Monday, Oct. 04, 1976

Ozmosis in Central Park

Every child is an artist. The problem is how to remain an artist once he grows up. --Picasso

Warner LeRoy was raised in a world of in-house fantasy. He was five when his father, the redoubtable producer-director Mervyn LeRoy. dispatched Dorothy and Toto down that yellow brick road to see the Wizard. He is also the grandson and namesake of Harry Warner, founder of Warner Bros. By dual seignorial right, he grew up in the studios and back lots of Hollywood. "I had the whole world there," LeRoy recalls. "I could go around the corner and be in Singapore. Around another corner I was in Paris, and around another in the Land of Oz."

Many corners later, Stanford Graduate Warner LeRoy, now 41, commands a fantasy world worthy of both H. Warner and M. LeRoy. He is the inventor and presiding panjandrum of two Manhattan eating places that establish him as a restaurateur-impresario sans pareil. Almost with his left hand, he also created Great Adventure, a thriving 1,500-acre, $100 million amusement-safari park in New Jersey. Clearly, Warner LeRoy is a triumph of Ozmosis.

LeRoy is best known for the improbably named Maxwell's Plum, an art nouveau extravaganza on Manhattan's East Side that has been S.R.O. since its opening in April 1965. Characteristically, he calls it "the longest-running show in town"--it caters to as many as 1,500 people a day. Plum is at once a singles nirvana and an excellent restaurant, though it is so constructed that the noise from the bar constantly blasts into the dining area--making it a good place to take guests to whom one has nothing to say. Last month Warner extended the yellow brick road to Central Park. There he has opened a $2.5 million gustatorial pleasuredome that may in time rival its long-running Parisian counterpart, the Grande Cascade in the Bois de Bou logne. It is called the Tavern on the Green, but it bears as much resemblance to the 42-year-old landmark of that name as La Belle Sole de la Manche Meuniere does to cheeseburgers (both delicacies will be available at the revivified Tavern).
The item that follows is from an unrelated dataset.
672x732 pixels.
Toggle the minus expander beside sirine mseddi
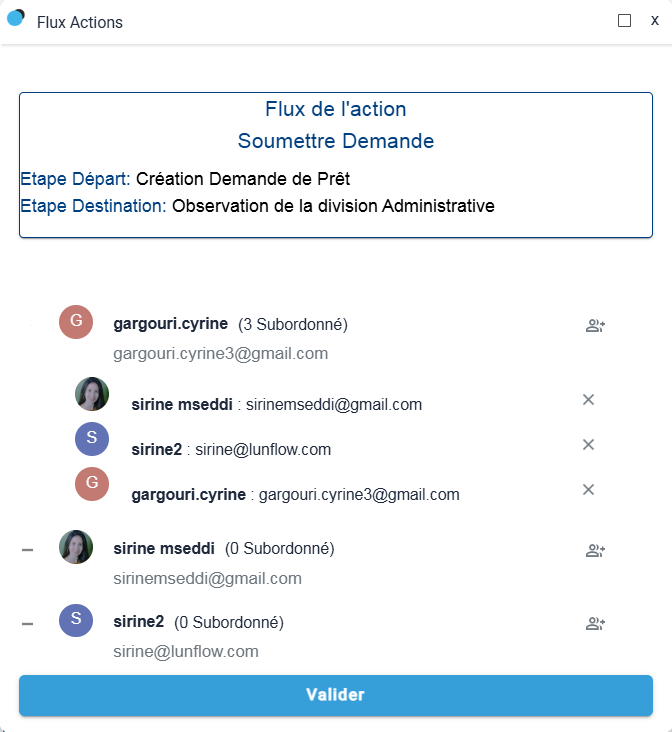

LeRoy has transformed the seedy old building into a series of dining rooms that make the Tavern at once a country place in the city and a city place in the country. The Elm Rooms (so called for the tree that grows through them) are country-pub elegant, paneled in wormy chestnut and hung with copper artifacts and sculptures. The most sumptuous salon, the glass-enclosed Crystal Room, shimmers in pastel pinks, greens and yellows, sun-dappled by day, glimmering by night under Waterford and Baccarat chandeliers. Everything, from the silk-screened tablecloths to the neo-Tiffany lamps, was designed or selected by Warner.

Sensual Fantasy. The Tavern's first-night gala was more like an operetta than a restaurant opening, with five bands, fiddlers and jugglers introducing each of nine courses, and a wild array of plumage on all the Beautiful People that was a direct result of their host's request that they wear "garden formal." What is garden formal? LeRoy answered his question by wearing a gold-spangled suit with spangled blue-gold rep tie and rhinestone-studded glasses that made him resemble a well-padded Elton John.

LeRoy has a sensible rationale for his show business approach: "The kind of restaurant the Tavern is involves sight and smell and taste and hearing. The only thing it doesn't provide that you may find in a movie or show is intellectual stimulation. But it does contain sensual fantasy, which is equally important. And of course a restaurant is fantasy, a place to come to indulge your senses, whether they're romantic or business."